** Opening THE DATA block **

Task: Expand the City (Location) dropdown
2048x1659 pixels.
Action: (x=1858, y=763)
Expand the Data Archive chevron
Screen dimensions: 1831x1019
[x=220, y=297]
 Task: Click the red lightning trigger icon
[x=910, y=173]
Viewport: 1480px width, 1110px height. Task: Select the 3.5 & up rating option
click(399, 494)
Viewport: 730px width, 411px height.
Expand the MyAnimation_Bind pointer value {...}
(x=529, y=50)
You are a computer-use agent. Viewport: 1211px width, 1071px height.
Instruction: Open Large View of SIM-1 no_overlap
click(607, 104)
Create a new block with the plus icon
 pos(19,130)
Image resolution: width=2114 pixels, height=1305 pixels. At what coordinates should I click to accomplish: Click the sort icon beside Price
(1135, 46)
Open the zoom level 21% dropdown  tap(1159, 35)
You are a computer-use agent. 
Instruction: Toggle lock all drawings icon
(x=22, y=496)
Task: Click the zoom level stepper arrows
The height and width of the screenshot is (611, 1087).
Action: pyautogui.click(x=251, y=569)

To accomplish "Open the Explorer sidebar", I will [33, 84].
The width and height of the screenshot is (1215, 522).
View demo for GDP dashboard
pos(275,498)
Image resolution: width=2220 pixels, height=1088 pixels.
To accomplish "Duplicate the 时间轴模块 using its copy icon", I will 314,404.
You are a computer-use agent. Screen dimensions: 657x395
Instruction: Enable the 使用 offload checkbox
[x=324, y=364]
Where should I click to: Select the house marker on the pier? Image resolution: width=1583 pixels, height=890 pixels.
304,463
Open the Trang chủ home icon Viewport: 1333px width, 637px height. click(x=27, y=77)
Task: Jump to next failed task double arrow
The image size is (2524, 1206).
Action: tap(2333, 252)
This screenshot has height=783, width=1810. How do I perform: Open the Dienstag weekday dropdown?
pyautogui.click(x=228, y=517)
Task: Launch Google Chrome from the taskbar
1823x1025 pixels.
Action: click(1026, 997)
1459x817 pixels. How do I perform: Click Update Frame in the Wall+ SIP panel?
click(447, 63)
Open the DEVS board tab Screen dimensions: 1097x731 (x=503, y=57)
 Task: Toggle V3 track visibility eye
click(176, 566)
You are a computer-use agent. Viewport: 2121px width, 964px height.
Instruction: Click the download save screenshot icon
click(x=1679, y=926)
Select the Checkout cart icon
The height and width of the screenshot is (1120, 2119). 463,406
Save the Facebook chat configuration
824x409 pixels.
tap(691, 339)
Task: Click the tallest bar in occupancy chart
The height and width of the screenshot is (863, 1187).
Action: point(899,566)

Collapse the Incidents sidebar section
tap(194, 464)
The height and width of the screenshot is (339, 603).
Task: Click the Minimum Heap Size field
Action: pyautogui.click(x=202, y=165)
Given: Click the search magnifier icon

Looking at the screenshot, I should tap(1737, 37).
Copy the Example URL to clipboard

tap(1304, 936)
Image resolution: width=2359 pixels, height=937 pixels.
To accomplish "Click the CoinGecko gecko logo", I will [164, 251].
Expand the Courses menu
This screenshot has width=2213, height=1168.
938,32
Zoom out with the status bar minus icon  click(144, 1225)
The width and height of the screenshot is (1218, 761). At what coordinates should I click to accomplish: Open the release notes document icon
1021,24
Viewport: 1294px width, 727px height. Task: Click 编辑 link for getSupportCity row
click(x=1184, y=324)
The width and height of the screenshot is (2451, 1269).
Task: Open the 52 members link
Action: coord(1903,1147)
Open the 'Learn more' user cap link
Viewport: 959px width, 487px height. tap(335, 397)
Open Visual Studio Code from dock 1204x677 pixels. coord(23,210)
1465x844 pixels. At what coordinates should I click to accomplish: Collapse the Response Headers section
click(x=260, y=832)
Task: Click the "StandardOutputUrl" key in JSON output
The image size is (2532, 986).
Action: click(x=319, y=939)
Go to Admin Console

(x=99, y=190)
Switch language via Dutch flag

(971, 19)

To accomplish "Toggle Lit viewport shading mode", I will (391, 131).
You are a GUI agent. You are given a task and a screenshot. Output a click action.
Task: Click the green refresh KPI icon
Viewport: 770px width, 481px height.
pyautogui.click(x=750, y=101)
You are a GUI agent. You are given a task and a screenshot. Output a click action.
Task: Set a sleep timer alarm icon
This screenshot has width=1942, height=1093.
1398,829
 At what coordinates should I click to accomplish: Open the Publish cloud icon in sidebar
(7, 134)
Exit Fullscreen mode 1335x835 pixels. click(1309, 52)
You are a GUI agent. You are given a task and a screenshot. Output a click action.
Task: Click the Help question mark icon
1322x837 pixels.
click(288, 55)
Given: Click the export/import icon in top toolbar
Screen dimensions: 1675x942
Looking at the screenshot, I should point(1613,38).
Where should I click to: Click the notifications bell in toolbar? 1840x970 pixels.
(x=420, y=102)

** Closing THE DATA block **

TASK DIRECTIONS:
Restate word for word the lines from the line containing "Open Visual Studio" through the last line of the listing, inclusive, and nothing beyond them.

EXPECTED OUTPUT:
Open Visual Studio Code from dock 1204x677 pixels. coord(23,210)
1465x844 pixels. At what coordinates should I click to accomplish: Collapse the Response Headers section
click(x=260, y=832)
Task: Click the "StandardOutputUrl" key in JSON output
The image size is (2532, 986).
Action: click(x=319, y=939)
Go to Admin Console

(x=99, y=190)
Switch language via Dutch flag

(971, 19)

To accomplish "Toggle Lit viewport shading mode", I will (391, 131).
You are a GUI agent. You are given a task and a screenshot. Output a click action.
Task: Click the green refresh KPI icon
Viewport: 770px width, 481px height.
pyautogui.click(x=750, y=101)
You are a GUI agent. You are given a task and a screenshot. Output a click action.
Task: Set a sleep timer alarm icon
This screenshot has width=1942, height=1093.
1398,829
 At what coordinates should I click to accomplish: Open the Publish cloud icon in sidebar
(7, 134)
Exit Fullscreen mode 1335x835 pixels. click(1309, 52)
You are a GUI agent. You are given a task and a screenshot. Output a click action.
Task: Click the Help question mark icon
1322x837 pixels.
click(288, 55)
Given: Click the export/import icon in top toolbar
Screen dimensions: 1675x942
Looking at the screenshot, I should point(1613,38).
Where should I click to: Click the notifications bell in toolbar? 1840x970 pixels.
(x=420, y=102)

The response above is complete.